In the midst of the post-robbery darkness, an arts organization in Portland offered me a job. I'd always hoped to end up in Oregon. But the prospect of moving across the country and completely reinventing my life was daunting. You spend so much time and money trying to get established in New York; it's so hard to walk away. Finally, with help from family and friends, I made the decision and the move. The first few weeks in Portland were turbulent, especially when I severely miscalculated the power of the Pacific Ocean in wintertime.
9) Laura Gibson, Father Mapple's hymn from "The Sermon" chapter of Moby-Dick
I slowly settled in to Portland, and was fortunate to connect with a crew of fellow Melville freaks.
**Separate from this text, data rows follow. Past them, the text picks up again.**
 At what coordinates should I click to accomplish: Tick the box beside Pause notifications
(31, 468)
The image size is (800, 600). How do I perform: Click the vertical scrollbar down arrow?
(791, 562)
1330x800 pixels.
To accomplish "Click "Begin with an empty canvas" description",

We somehow convinced Powell's Books to let us host a 24-hour marathon reading of Moby-Dick. As David Dowling writes in his book Chasing the White Whale, "If we are up to the challenge of endurance that the novel poses, especially as it is read in the marathon format, great rewards not only of survival but also of exultation are in order." Over a hundred readers brought the novel breathing to life; there was this palpable sense of communion and connection, like we were all shipmates, pulling oar together through the night. And some transcendent moments, like when the writer and filmmaker Arthur Bradford read "The Sermon" chapter, and the musician Laura Gibson joined him for a live, spontaneous performance of a hymn from that section:
In black distress, I called my God,
When I could scarce believe him mine,
He bowed his ear to my complaints—
No more the whale did me confine.
10) Modest Mouse, "Float On"
It's the third song on the album "Good News for People Who Love Bad News," but it has more of a coda vibe to it. Lead singer Isaac Brock wrote it during the height of the Bush regime, when he was sick of the constant stream of bad news, and just wanted to create something positive. It feels more brooding than positive to me, but there is buoyancy to the lyrics and the music—this sense that, together, we can float above all the shit. I can't hear it without thinking of my friend Andy Kessler, who was a legendary east coast skateboarder, and who'd definitely survived his own night sea journey in his younger years. Quite a bit of the narrative in The Great Floodgates of the Wonderworld revolves around the way he helped me through my own journey. The book, and this playlist, are dedicated to him.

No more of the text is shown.